[Part of a data file]
::::::::

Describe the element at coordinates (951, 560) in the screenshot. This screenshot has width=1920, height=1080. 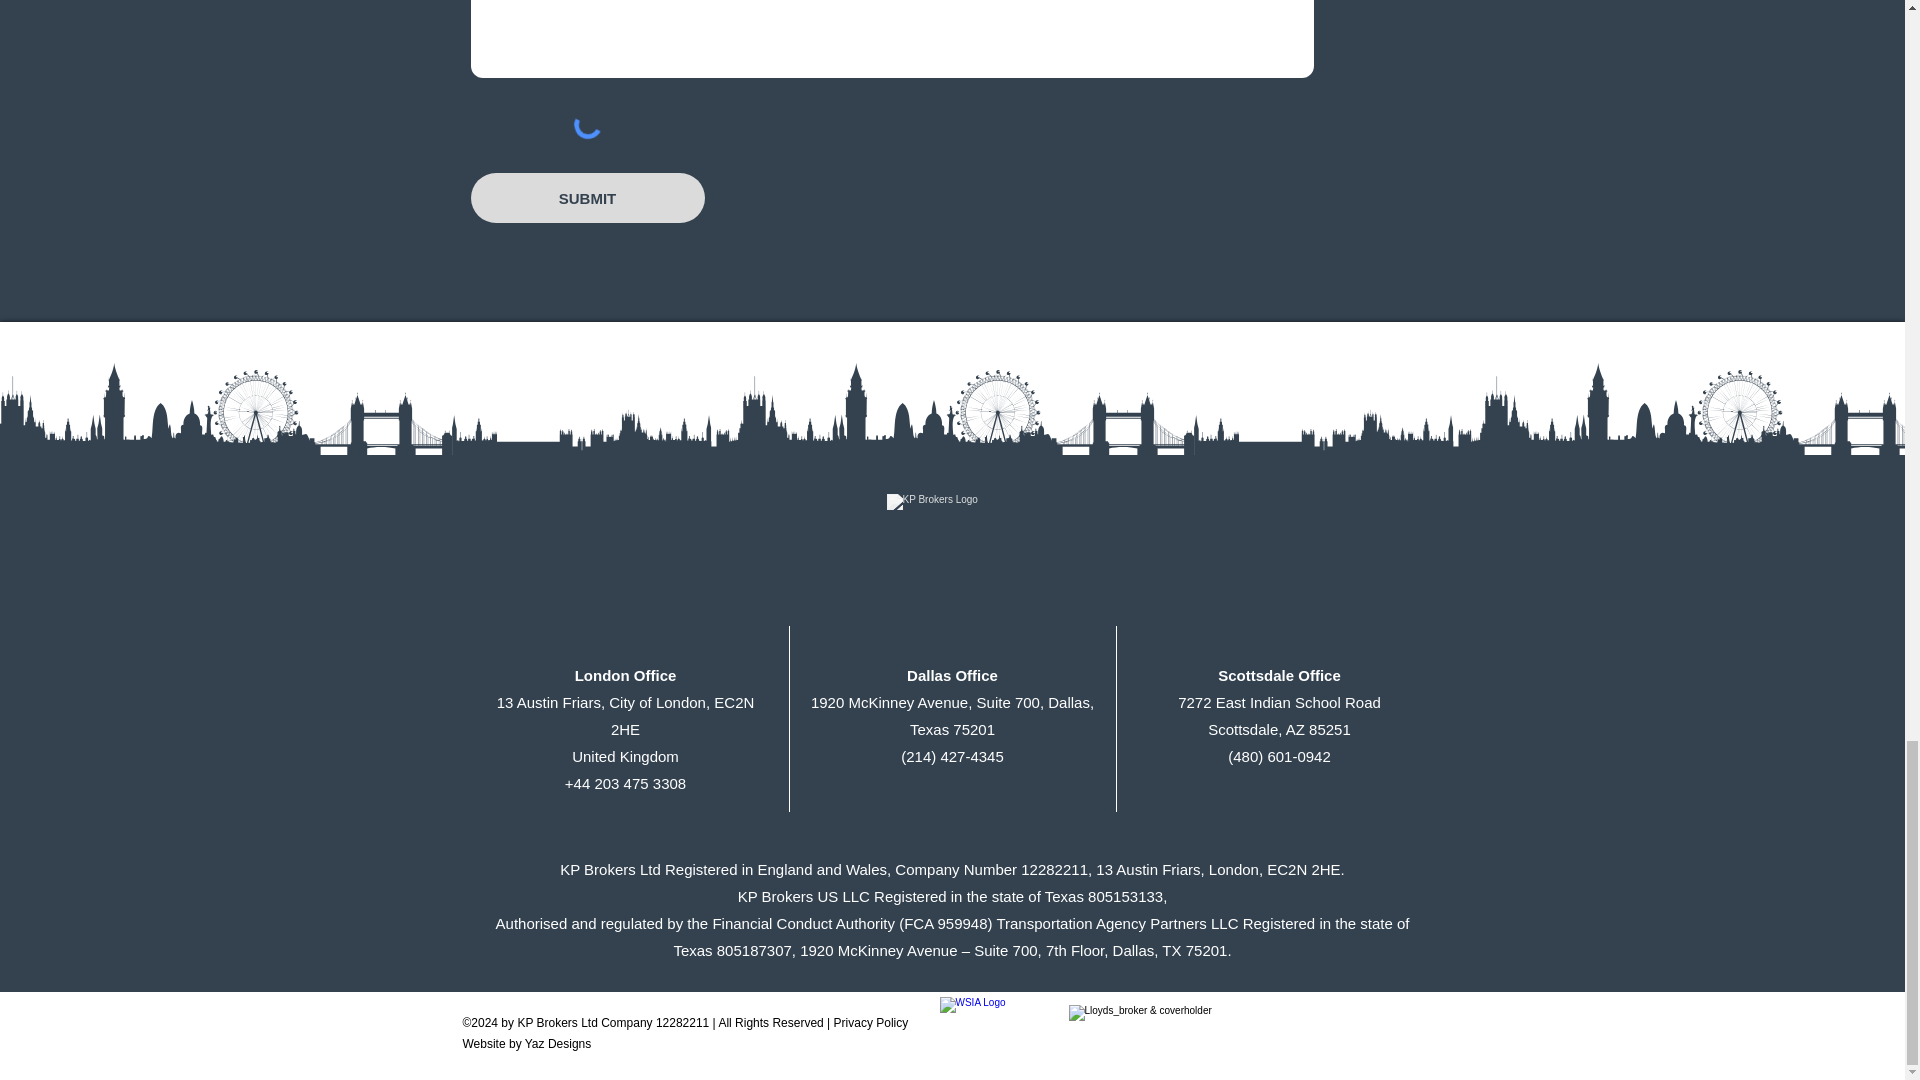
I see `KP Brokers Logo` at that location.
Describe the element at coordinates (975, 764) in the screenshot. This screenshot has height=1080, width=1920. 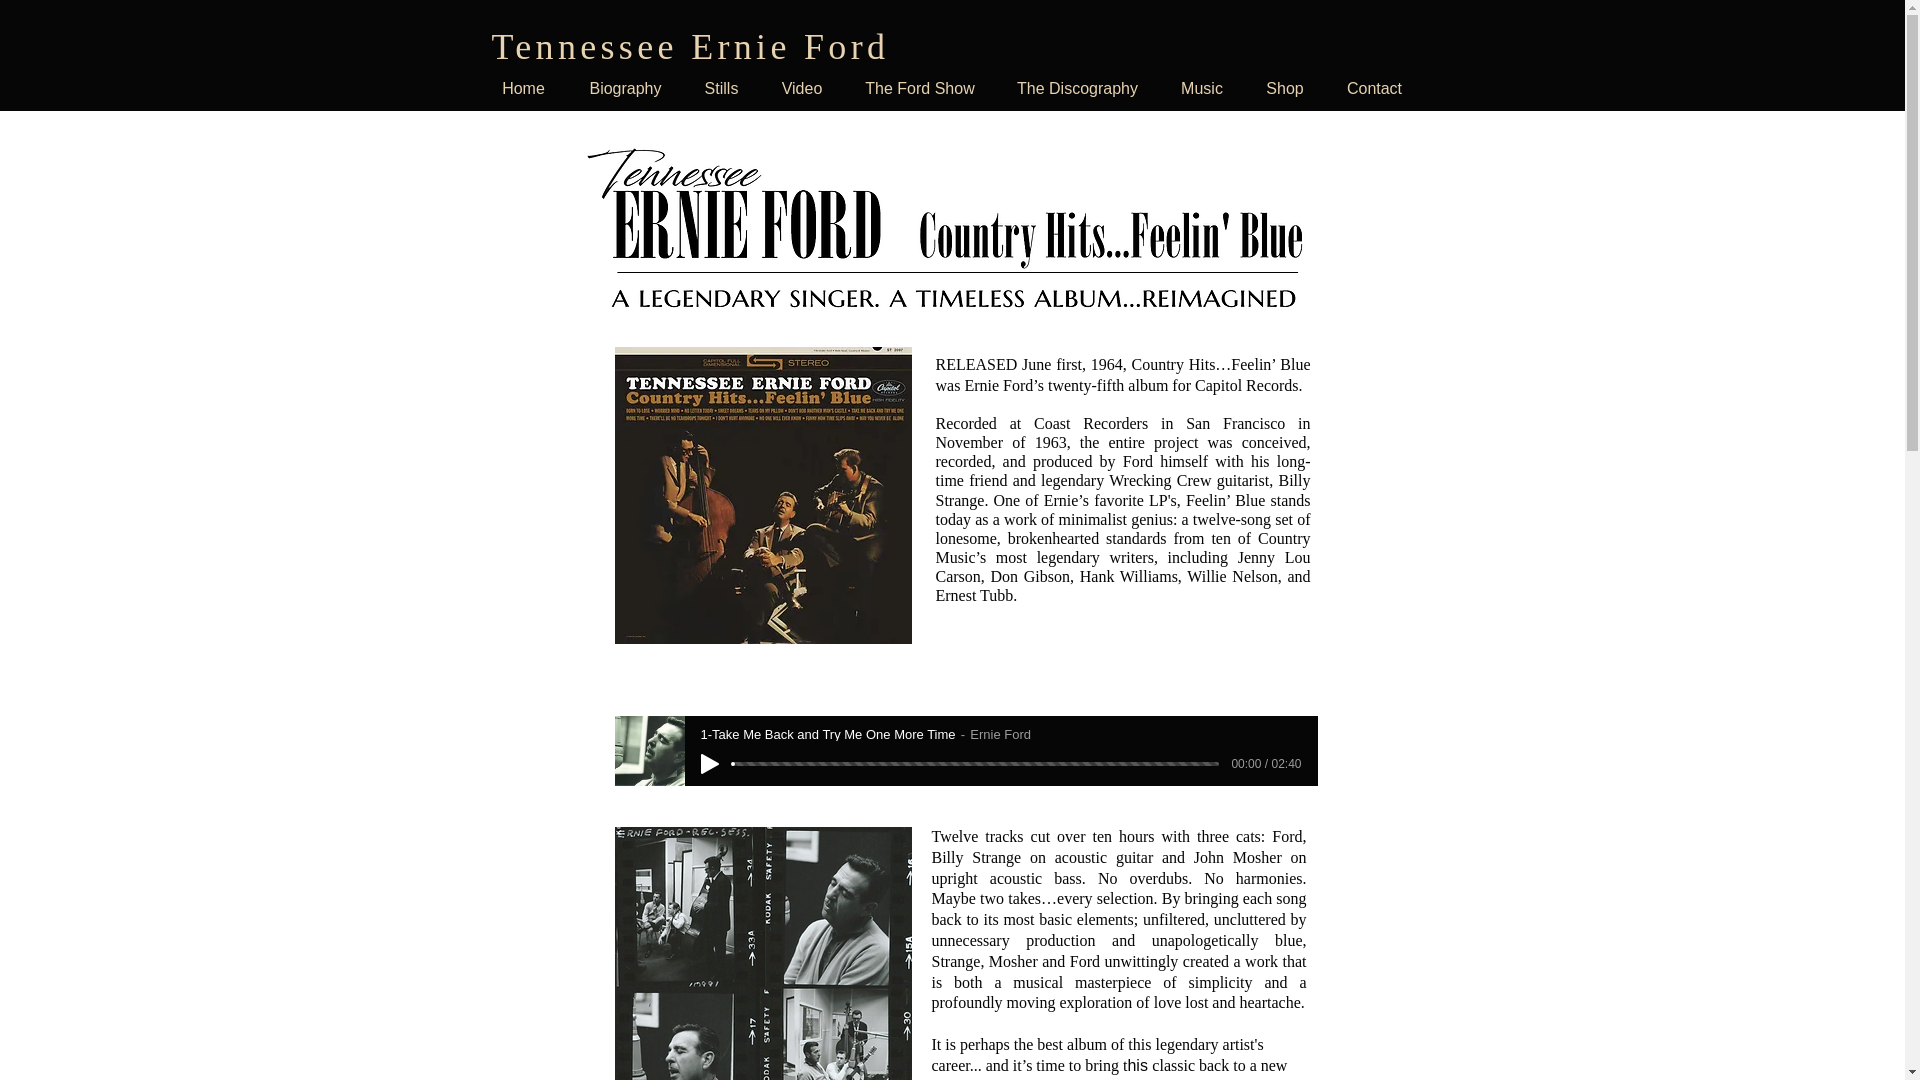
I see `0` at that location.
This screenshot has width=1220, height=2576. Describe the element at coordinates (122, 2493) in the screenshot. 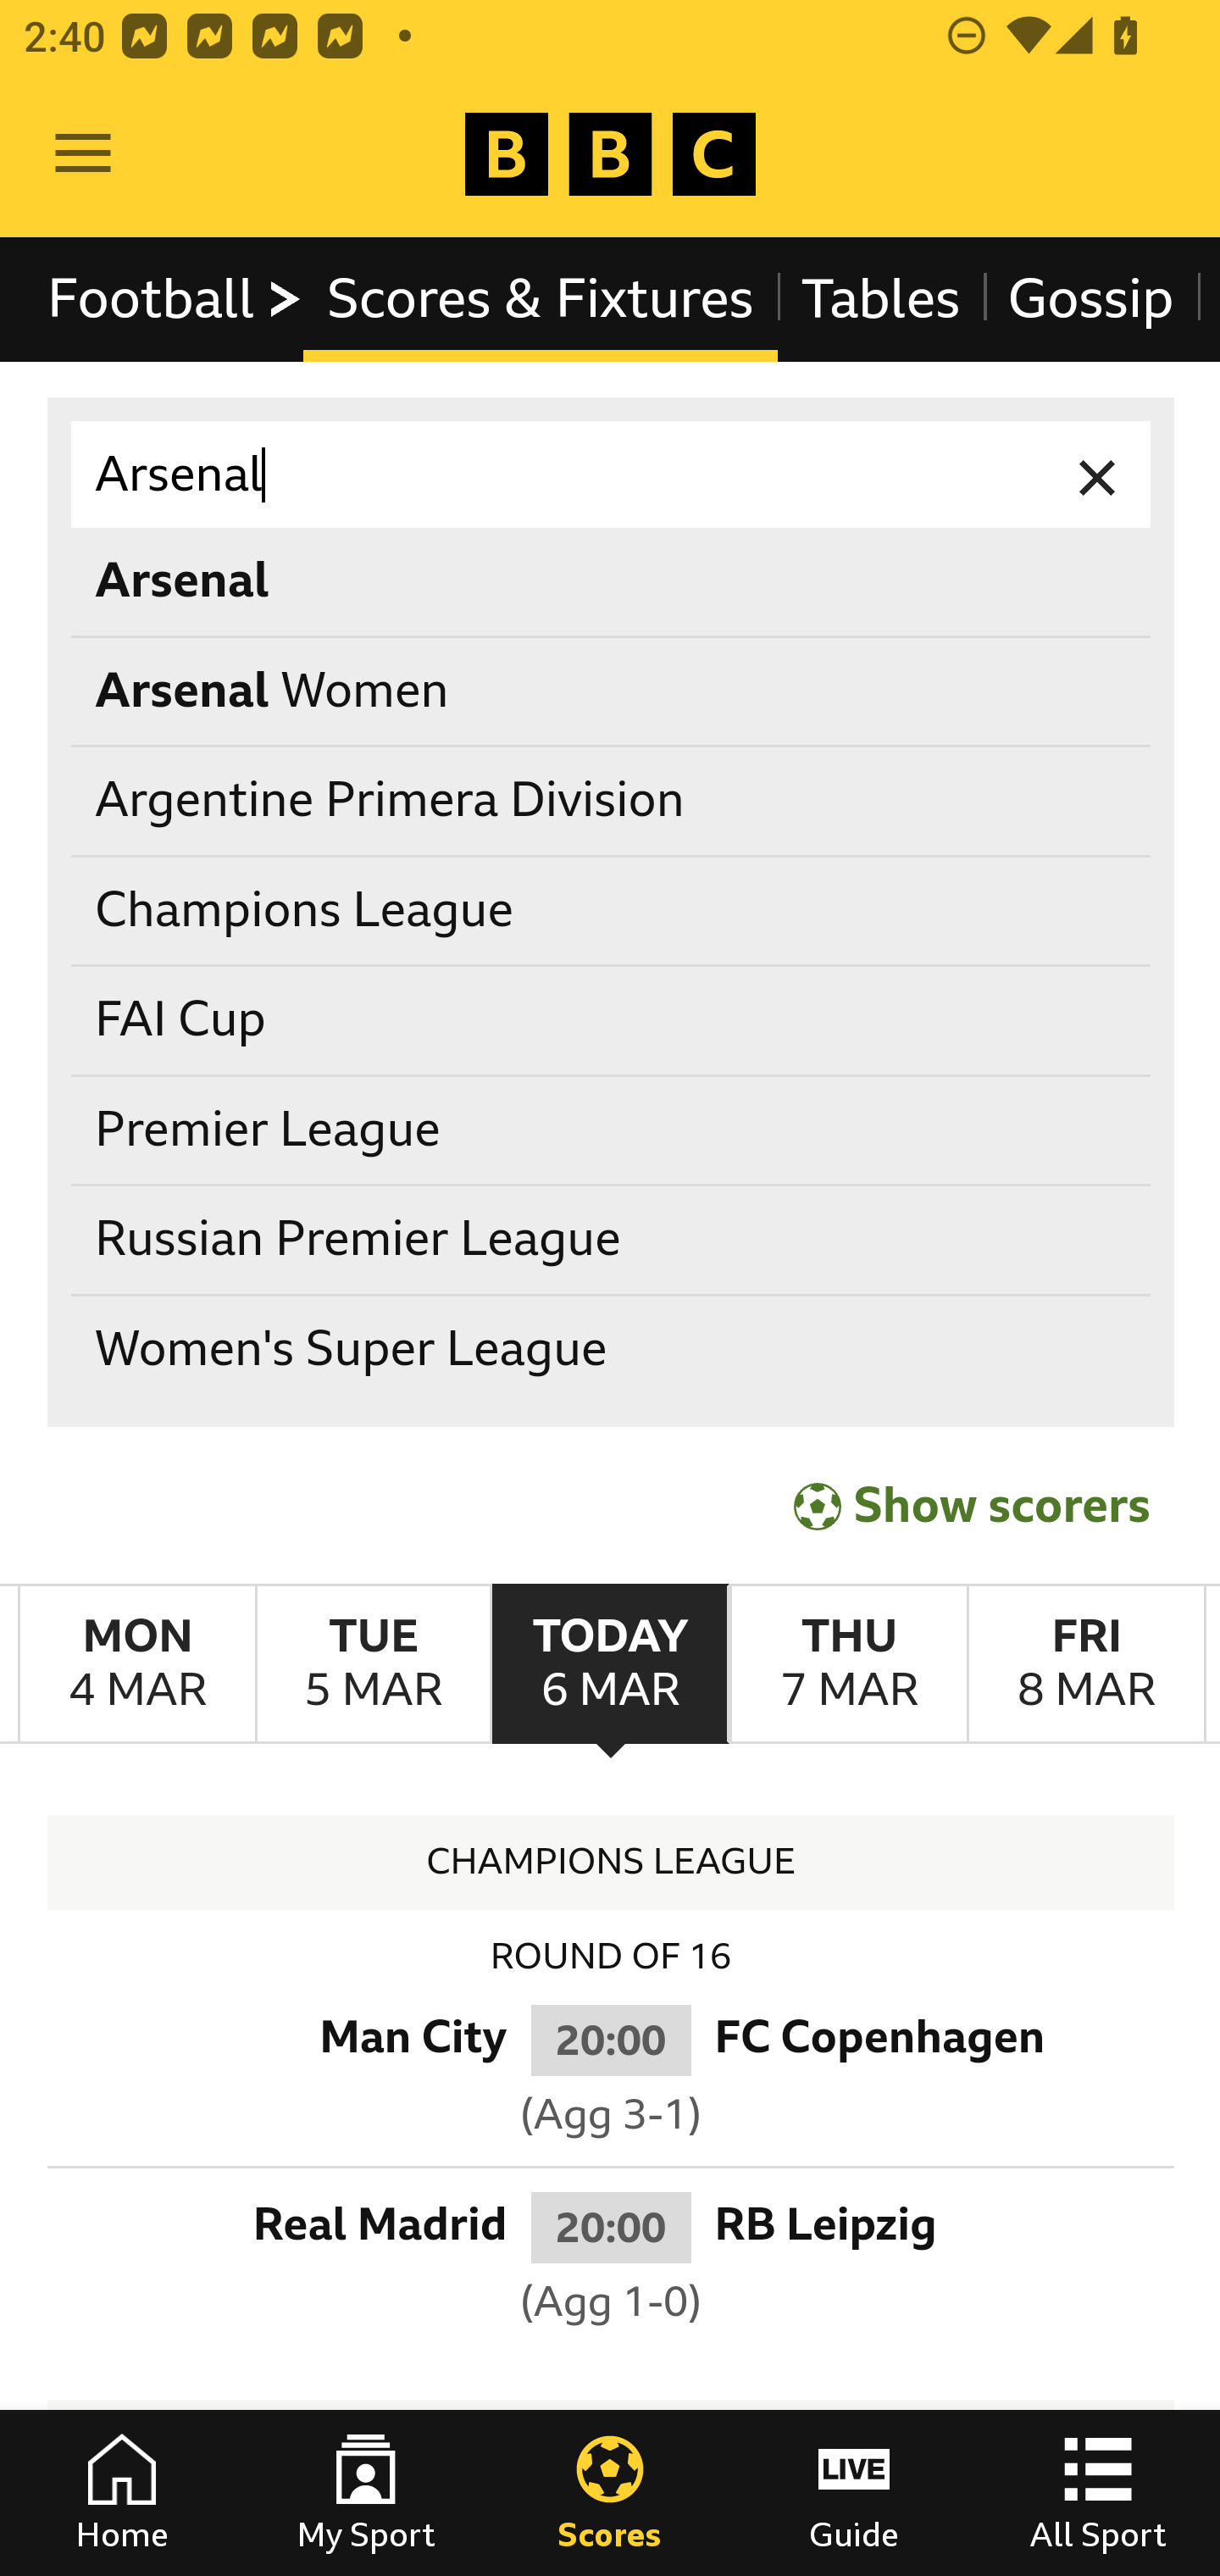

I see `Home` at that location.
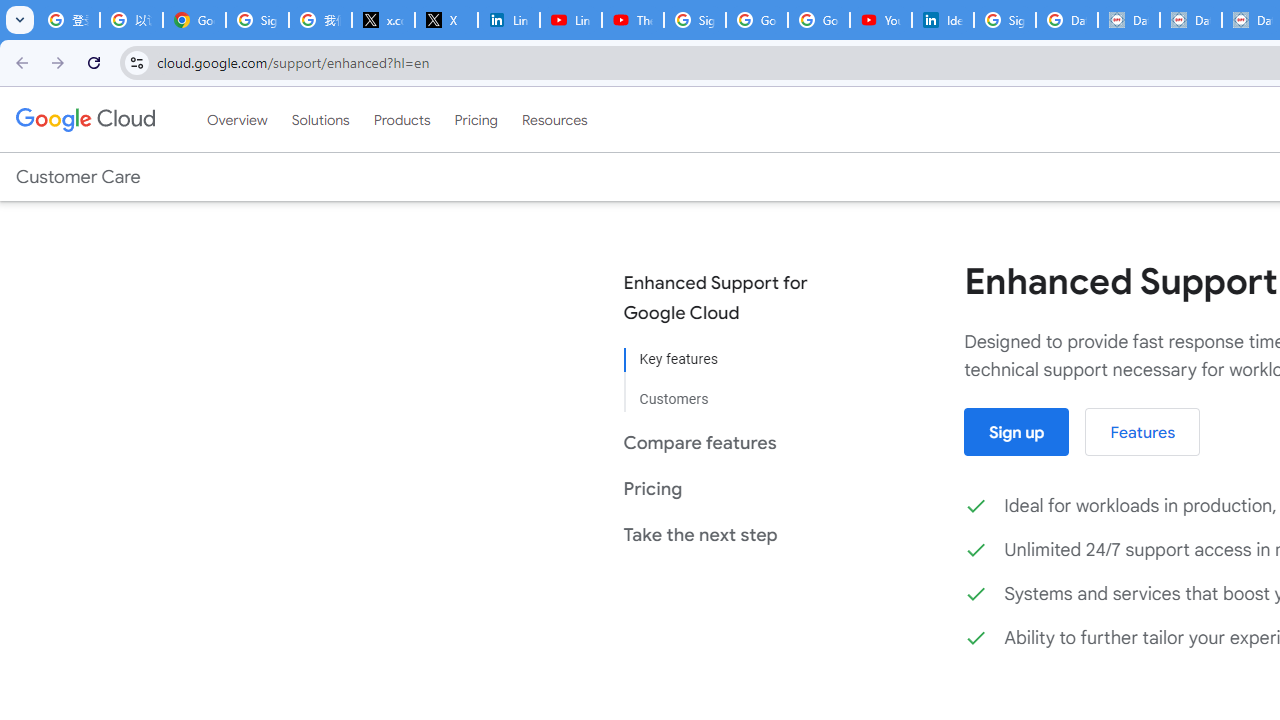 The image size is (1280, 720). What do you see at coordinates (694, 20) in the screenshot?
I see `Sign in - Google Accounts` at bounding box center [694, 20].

::::::::

▸ **Exercise brief**
Retype all of the material above word for word, leaving the pictures out of your answer.

▸ **Output for this task**
Describe the element at coordinates (951, 560) in the screenshot. This screenshot has width=1920, height=1080. 
I see `KP Brokers Logo` at that location.
Describe the element at coordinates (975, 764) in the screenshot. This screenshot has height=1080, width=1920. 
I see `0` at that location.
This screenshot has width=1220, height=2576. Describe the element at coordinates (122, 2493) in the screenshot. 

I see `Home` at that location.
 The image size is (1280, 720). What do you see at coordinates (694, 20) in the screenshot?
I see `Sign in - Google Accounts` at bounding box center [694, 20].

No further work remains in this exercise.